Tuesday, February 04, 2014

“A Drink Before The Wars” Captures Dennis Lehane Finding His Gritty Voice


“She looked into my eyes and hers were swimming with alcohol and exhaustion and ghosts. She said, ‘Civilization seems to be something we choose when it fits our purpose.’”
“Not much I could argue with there.”

“Fucking whole country’s filled with nasty, unhappy, confused, pissed-off people, and not one of them with the brain power to honestly deal with their situation.”

Having read a number of other Dennis Lehane works, I figured it was high time I took a crack at his first novel, “A Drink Before the War.” His initial foray also represented the introduction of the Patrick Kenzie-Angie Gennaro detective partnership/dynamic. Parts of their relationship reads like “Encyclopedia Brown”-meets-‘tween-flirt-paperbacks, but there are enough good parts to let you know that Lehane is a budding crime writer to be taken quite seriously.

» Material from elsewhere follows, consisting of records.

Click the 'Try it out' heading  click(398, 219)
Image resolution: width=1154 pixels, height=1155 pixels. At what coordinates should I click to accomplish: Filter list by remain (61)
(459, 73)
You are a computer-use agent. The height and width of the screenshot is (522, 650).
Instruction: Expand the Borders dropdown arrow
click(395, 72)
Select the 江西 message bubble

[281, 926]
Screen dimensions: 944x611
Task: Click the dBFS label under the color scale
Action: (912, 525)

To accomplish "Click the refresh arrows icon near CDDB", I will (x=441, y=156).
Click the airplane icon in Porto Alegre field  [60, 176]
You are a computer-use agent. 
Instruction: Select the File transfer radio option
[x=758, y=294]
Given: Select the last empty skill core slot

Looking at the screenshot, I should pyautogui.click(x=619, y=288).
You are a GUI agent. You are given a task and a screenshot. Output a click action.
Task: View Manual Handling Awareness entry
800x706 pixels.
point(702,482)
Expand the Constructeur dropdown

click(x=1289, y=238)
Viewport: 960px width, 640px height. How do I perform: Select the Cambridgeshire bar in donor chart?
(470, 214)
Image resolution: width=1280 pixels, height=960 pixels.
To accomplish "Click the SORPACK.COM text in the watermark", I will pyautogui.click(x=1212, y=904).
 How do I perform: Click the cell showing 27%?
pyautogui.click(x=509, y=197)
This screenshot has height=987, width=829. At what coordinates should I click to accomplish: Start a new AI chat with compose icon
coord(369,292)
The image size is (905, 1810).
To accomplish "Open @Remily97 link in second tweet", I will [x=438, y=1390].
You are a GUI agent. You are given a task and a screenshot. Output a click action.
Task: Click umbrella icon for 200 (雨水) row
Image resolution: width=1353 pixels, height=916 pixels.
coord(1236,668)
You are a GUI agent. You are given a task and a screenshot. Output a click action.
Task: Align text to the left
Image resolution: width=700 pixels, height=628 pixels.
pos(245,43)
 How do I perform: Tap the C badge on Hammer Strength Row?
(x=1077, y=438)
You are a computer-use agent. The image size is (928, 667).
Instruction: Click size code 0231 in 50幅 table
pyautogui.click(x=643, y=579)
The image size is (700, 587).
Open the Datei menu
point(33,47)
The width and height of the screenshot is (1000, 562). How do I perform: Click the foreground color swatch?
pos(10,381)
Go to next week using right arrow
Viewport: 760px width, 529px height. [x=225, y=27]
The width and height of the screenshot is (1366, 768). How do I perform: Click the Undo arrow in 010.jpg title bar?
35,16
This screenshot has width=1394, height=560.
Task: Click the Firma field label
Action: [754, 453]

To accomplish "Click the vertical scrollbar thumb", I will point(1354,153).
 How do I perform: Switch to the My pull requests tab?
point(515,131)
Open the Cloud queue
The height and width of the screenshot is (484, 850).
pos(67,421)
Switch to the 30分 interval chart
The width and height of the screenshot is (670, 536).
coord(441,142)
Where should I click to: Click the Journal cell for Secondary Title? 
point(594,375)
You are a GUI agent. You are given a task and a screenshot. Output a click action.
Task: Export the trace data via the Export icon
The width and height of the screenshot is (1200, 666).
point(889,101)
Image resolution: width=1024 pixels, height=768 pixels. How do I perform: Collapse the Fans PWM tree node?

This quick read gets a bit self-righteous on the sidebars and race talk, but Lehane is quite clever in how he weaves the plot through a number of explosive variables. “A Drink Before the War” is a bleak, pessimistic read on how big-city politics runs roughshod on the disenfranchised and marginalized in society.

Tackling gang violence, race wars, cultural chasms, political intrigue, child porn, blackmail and daddy issues feels like a bit much for a book of this scope, but Lehane doesn’t shrink from the challenge. The Kenzie-Gennaro interactions take on all sorts of submeanings, and Kenzie’s relationship with his father overhands the entire book. There’s also a well-crafted twist that succeeds in tying the entire novel together.

The result is a promising first effort, and fast-forwarding to the present day, we can see that Lehane capitalized on that promise with tremendous works such as “Mystic River” and “Shutter Island.” The author now seems engrossed with the pursuit of big-screen success, but seeing him digging into the mud that comprises his roots is a welcome throwback.



“L.A. burns, and so many other cities smolder, waiting for the hose that will flood gasoline over the coals, and we listen to politicians who fuel our hate and our narrow views and tell us it’s simply a matter of getting back to basics while they sit in their beachfront properties and listen to the surf so they won’t have to hear the screams of the drowning.”